Even the usually wrong Supreme Court judges are very intelligent -- all the better to cloak their legislation in judicial robes -- but retired Justice Sandra Day O'Connor doesn't appear to be the sharpest tool in the shed.
WASHINGTON (CNN) -- Cookies mailed to the U.S. Supreme Court last year contained enough rat poison to kill all nine justices, retired member Sandra Day O'Connor said at a conference last week.
Barbara Joan March, a 60-year-old Connecticut woman, was sentenced last month to 15 years in prison. She sent 14 threatening letters in April 2005 -- each with a baked good or piece of candy laced with rat poison -- to a variety of federal officials: the nine Supreme Court justices; FBI Director Robert Mueller; his deputy; the chief of naval operations; the Air Force chief of staff and the chief of staff of the Army.
March pleaded guilty in March to 14 counts of mailing injurious articles.
March's plea received little public attention until O'Connor discussed it last week.
"Every member of the Supreme Court received a wonderful package of home-baked cookies, and I don't know why, (but) the staff decided to analyze them," the Fort Worth Star-Telegram quoted O'Connor as saying at the legal conference November 10 in the Dallas area. "Each one contained enough poison to kill the entire membership of the court."

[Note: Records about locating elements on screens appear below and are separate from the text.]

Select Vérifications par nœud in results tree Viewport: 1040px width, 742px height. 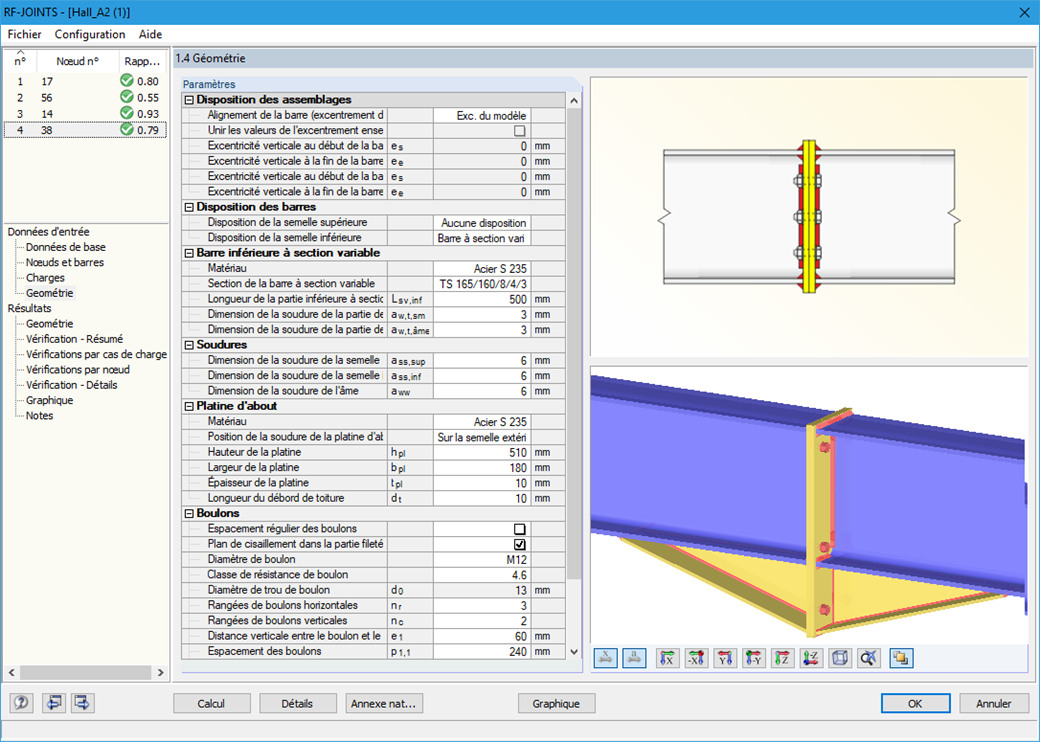(x=79, y=369)
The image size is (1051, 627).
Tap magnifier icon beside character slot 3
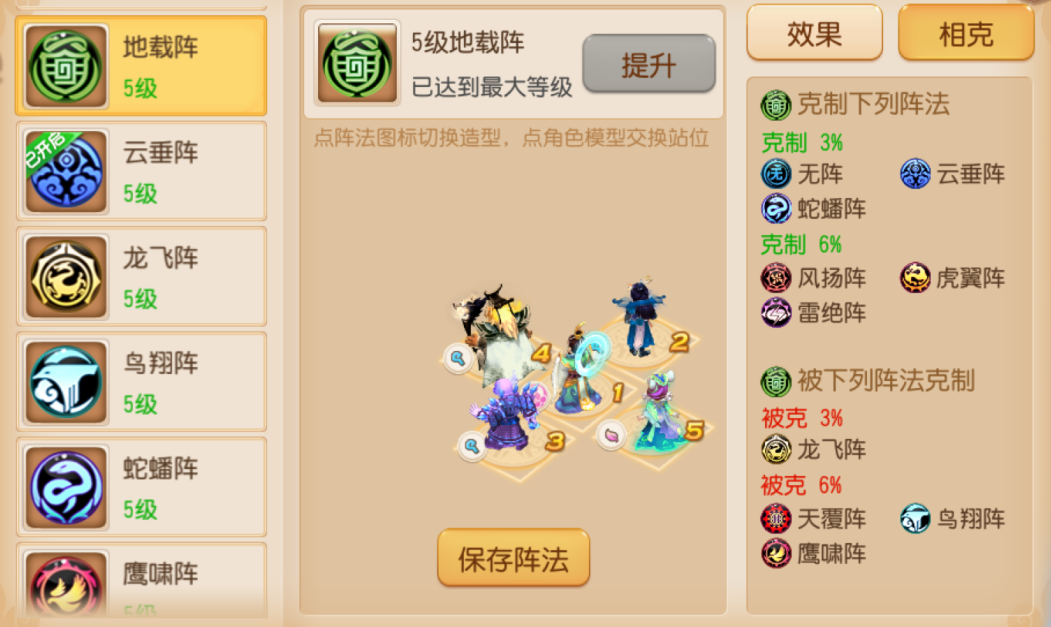pyautogui.click(x=472, y=445)
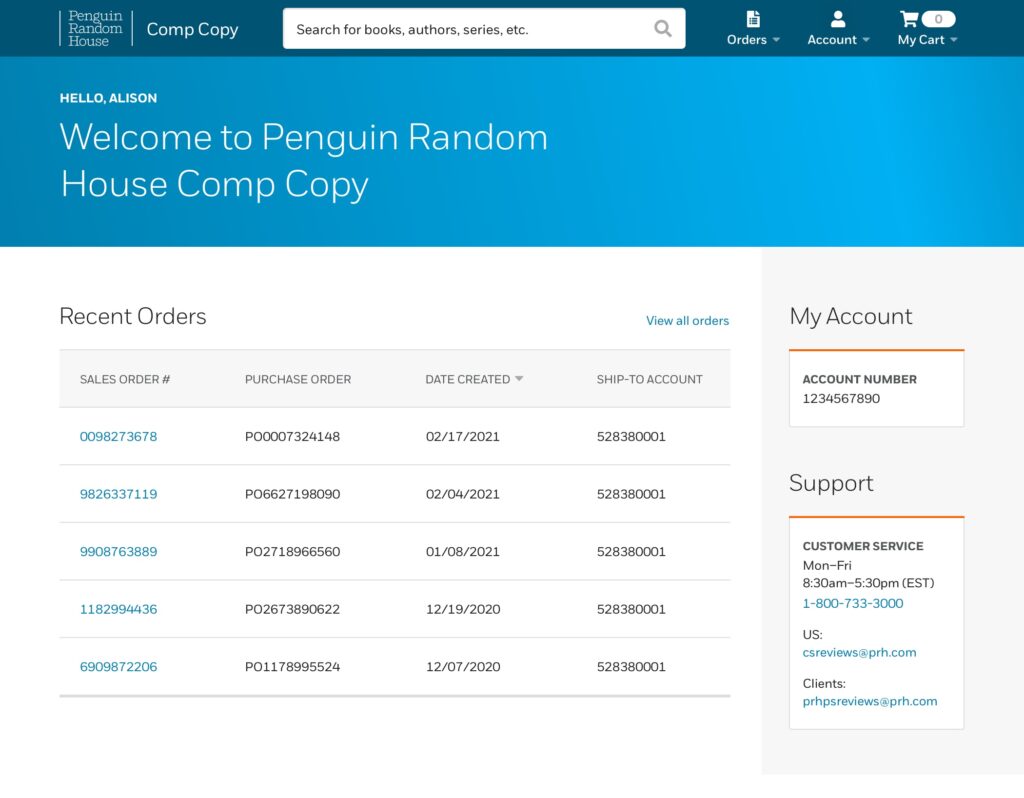
Task: Select sales order 1182994436
Action: (118, 609)
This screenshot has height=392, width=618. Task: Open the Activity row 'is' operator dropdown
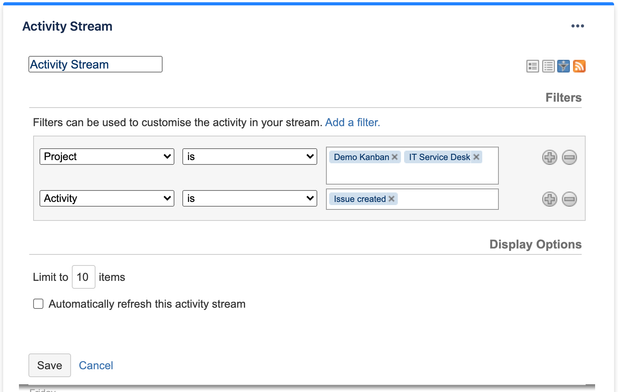(x=249, y=198)
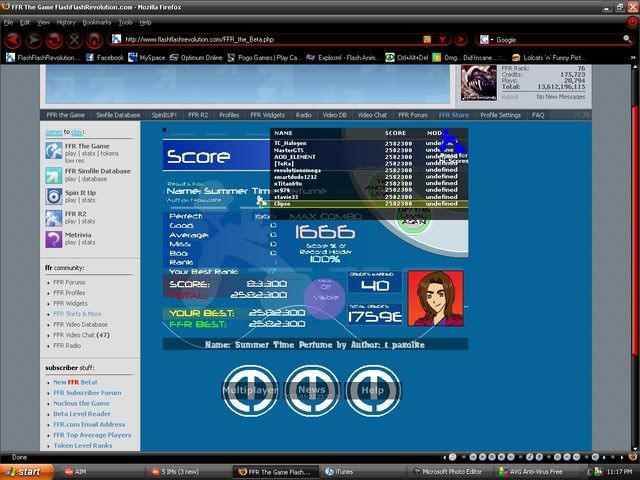Click the Home toolbar icon
640x480 pixels.
tap(94, 40)
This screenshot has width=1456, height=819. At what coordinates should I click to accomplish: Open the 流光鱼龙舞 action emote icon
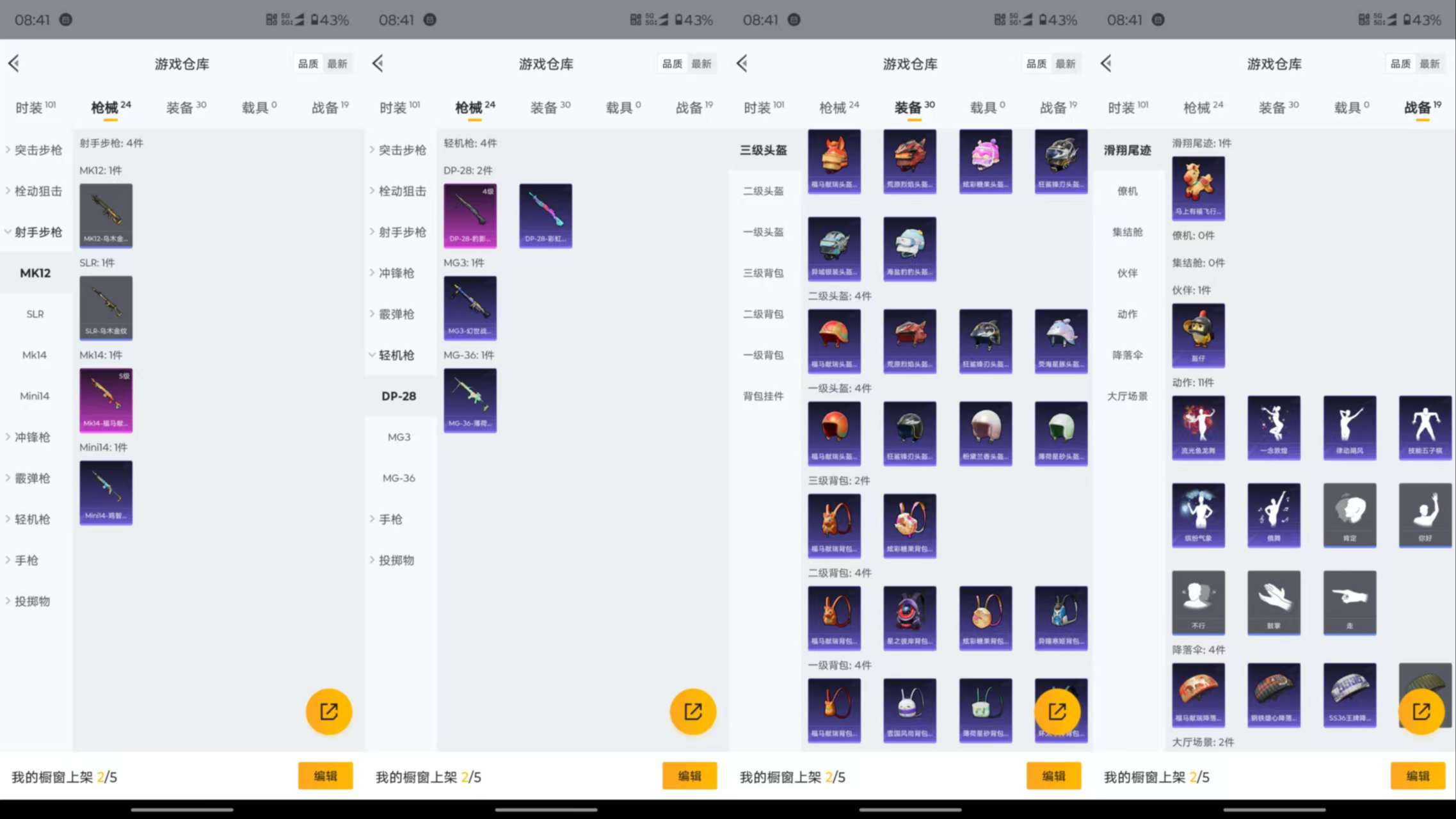pyautogui.click(x=1198, y=427)
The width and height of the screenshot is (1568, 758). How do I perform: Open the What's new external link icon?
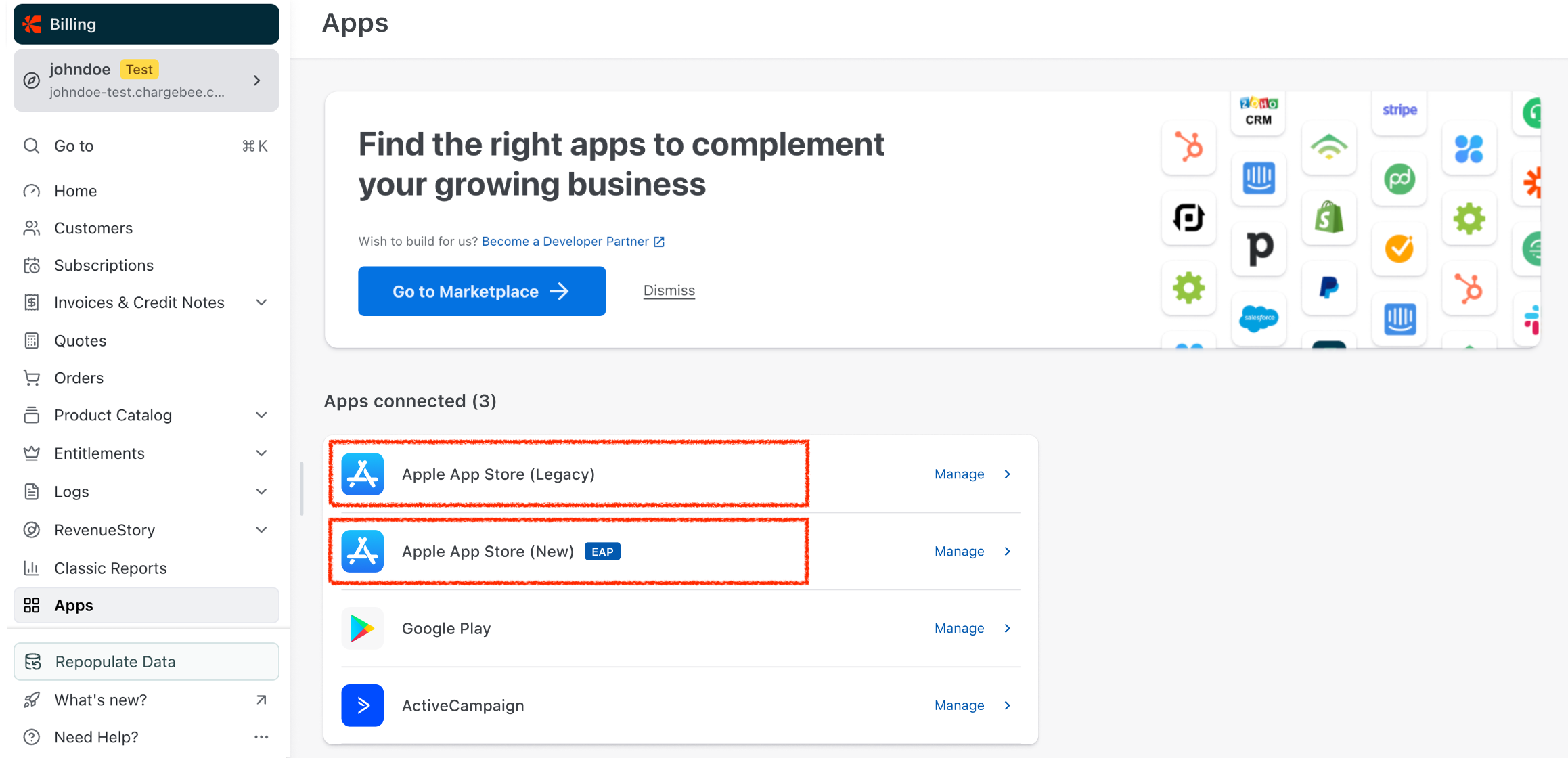(261, 700)
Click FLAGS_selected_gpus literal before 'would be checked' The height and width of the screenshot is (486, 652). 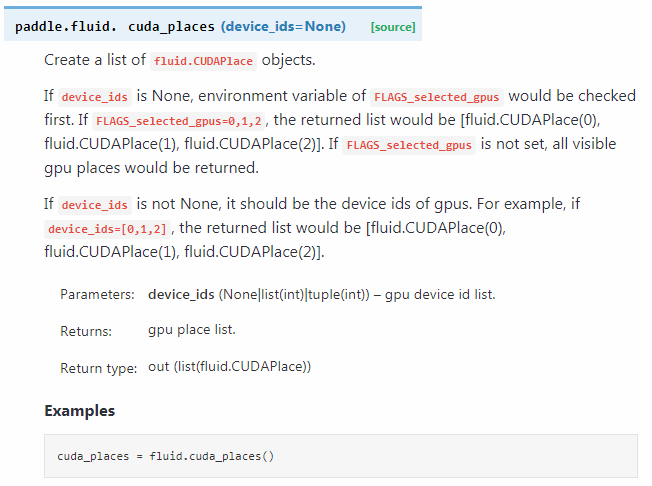pos(436,97)
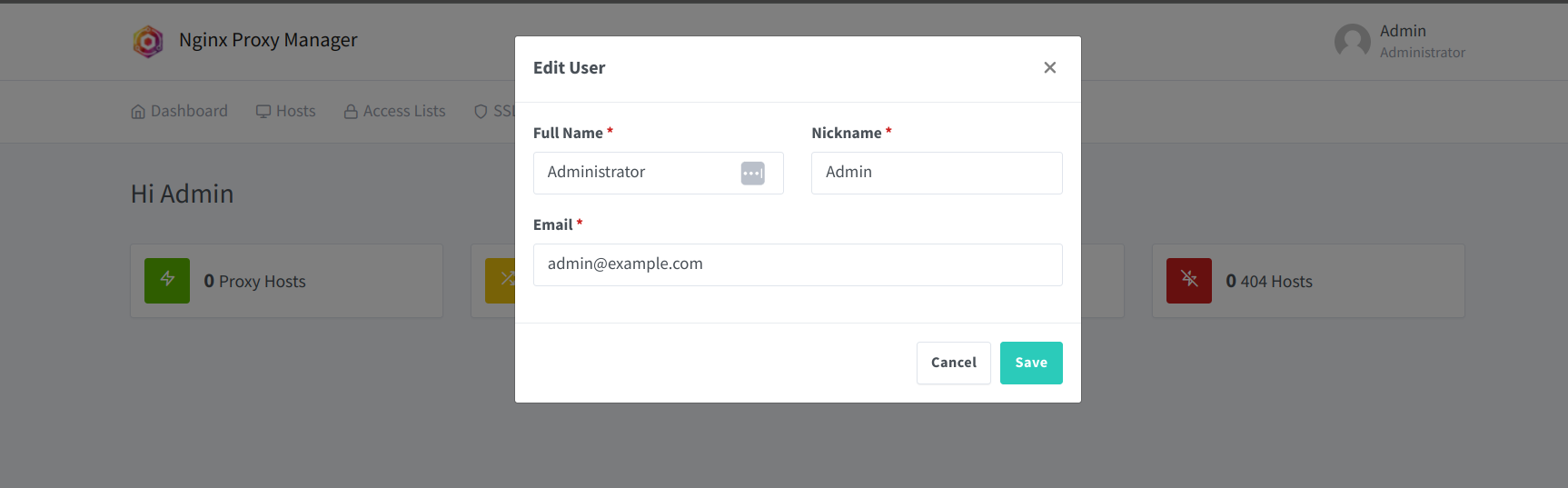
Task: Click the Dashboard home icon
Action: [138, 112]
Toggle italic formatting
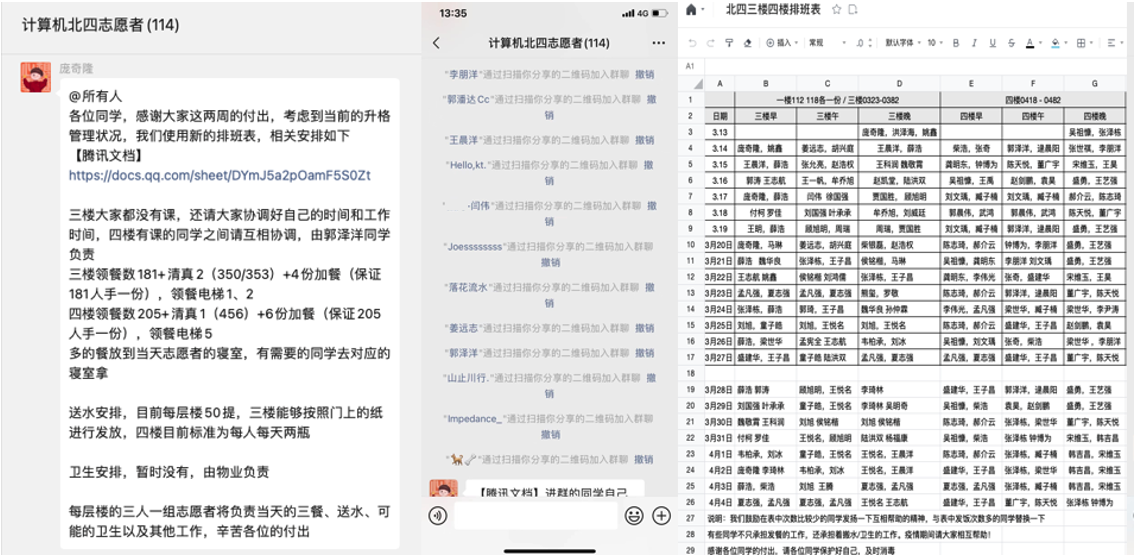The image size is (1136, 559). pos(974,43)
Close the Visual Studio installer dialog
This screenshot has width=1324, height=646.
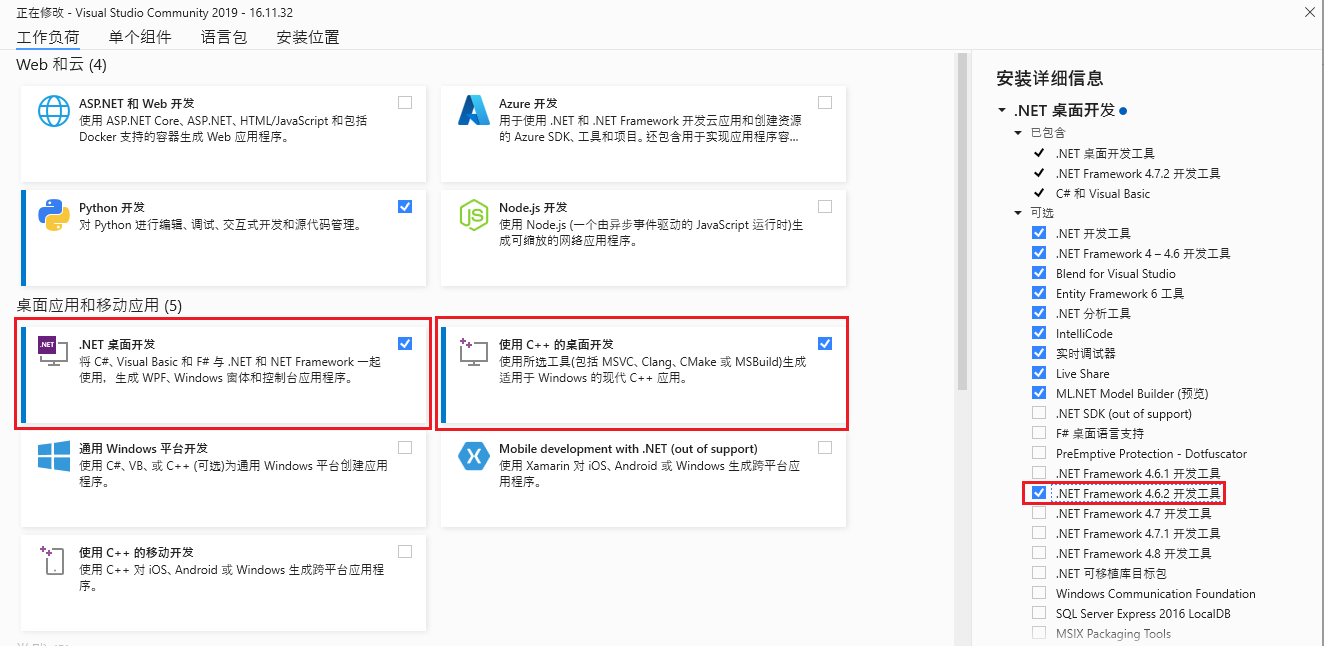(1309, 11)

O'Connor doesn't know why the staff decided to have the cookies analyzed? Really? The next paragraph:
The letters did not seem to pose much of a real danger since the threatening note told the recipients the food was poisoned. In court papers submitted with the plea agreement, prosecutors said each of the envelopes contained a one-page typewritten letter stating either "I am" or "We are" followed by "going to kill you. This is poisoned."
This just in: if you get some homemade cookies in the mail, accompanied by a note that says "This is poisoned," maybe it would be a good idea not to eat them.
The staff might've done the Republic a service if they'd left the cookies out with the note for judges to consider -- call it an idiot test.